To investigate the secretion of Aβ via fusion of MVBs with the plasma membrane and concomitant release of exosomes, exosomes from dnVPS4A-transfected Swe N2a cells were isolated and analysed (Fig. 5d). Secretion of exosomes was not prevented but instead increased by dnVPS4A in Swe N2a cells, possibly due to upregulation of ESCRT independent (CD63 dependent) MVB formation [33‐35].

A major question in AD is how Aβ links to tau pathology. MVBs are necessary for the sequestration of GSK3 [36] which phosphorylates tau at serine 396 (S396). Both elevated tau phosphorylation at S396 [37] and hyperactive GSK3 is implicated in AD [38, 39]. Therefore, we examined the effects of dnVPS4A on tau phosphorylation. Tau phosphorylation at residue S396 was significantly increased by 56% with dnVPS4A (p < 0.05; Fig. 6a and b), suggesting increased activation of GSK3β and increased GSK3β dependent phosphorylation of tau caused by dysfunctional ESCRT dependent MVBs. Immunofluorescence microscopy revealed increased GSK3β labelling of cells upon dnVPS4A transfection (Additional file 10: Figure S9A), although changes in total GSK3β or phosphorylated GSK3α/β (S21/9) levels were not detected by Western blot in cell lysates of Swe N2a cells transfected with dnVPS4A (Additional file 10: Figure S9B). One possible explanation for this apparent discrepancy is that the active GSK3β in the cytosol and early endosomes (facing the cytosol) is easier to visualize with immunofluorescence than the sequestered GSK3β inside the ILVs of MVBs.

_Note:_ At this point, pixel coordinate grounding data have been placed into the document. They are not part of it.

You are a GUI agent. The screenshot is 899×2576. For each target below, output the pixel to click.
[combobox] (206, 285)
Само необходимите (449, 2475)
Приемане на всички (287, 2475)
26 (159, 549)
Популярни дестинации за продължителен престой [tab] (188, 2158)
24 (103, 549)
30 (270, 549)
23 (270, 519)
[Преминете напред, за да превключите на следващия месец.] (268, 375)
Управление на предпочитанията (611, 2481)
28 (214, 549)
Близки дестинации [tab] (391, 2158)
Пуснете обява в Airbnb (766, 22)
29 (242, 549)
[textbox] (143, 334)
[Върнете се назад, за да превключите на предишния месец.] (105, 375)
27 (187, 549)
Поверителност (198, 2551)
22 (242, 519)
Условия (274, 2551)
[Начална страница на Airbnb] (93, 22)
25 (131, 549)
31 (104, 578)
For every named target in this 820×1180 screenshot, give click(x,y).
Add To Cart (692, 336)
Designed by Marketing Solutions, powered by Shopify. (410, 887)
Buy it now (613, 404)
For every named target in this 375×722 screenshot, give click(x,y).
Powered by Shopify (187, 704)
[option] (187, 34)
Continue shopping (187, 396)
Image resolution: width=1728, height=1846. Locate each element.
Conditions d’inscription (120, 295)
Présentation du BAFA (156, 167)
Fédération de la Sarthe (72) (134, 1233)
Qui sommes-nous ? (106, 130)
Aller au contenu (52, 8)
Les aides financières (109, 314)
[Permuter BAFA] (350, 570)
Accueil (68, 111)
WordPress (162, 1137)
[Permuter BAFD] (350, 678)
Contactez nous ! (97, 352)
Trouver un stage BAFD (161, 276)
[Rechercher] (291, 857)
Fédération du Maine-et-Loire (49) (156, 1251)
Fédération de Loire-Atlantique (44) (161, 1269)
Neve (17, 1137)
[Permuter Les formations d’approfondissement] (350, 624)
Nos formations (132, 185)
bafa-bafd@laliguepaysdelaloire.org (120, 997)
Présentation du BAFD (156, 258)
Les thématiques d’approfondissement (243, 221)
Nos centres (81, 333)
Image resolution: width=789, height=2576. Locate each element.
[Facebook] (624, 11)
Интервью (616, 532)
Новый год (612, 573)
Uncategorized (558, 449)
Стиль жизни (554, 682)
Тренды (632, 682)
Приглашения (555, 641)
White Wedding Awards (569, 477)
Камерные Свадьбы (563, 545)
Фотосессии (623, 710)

Since autophagic organelles are markedly increased in AD and autophagy is thought to be impaired in the disease [14], we next examined LC3β-II and p62, markers of autophagy, in dnVPS4A transfected cells accumulating intracellular Aβ. Expression of dnVPS4A in Swe N2a cells showed increased levels of LC3β-II, which correlate with increased numbers of autophagosomes in the cell, by 35% (p < 0.05, Fig. 7a) and increased levels of p62 by 52% (p < 0.05, Fig. 7b). Inducing autophagy by 1 μM Rapamycin (p < 0.01, Fig. 7c), 250 nM Torin1 or starvation (Fig. 7d) reduced the dnVPS4A-induced increase in intracellular Aβ. Thus, in the setting of dysfunctional MVBs with Aβ that is inefficiently trafficked to lysosomes for degradation and/or inefficiently secreted, stimulation of autophagy is associated with decreased cellular Aβ.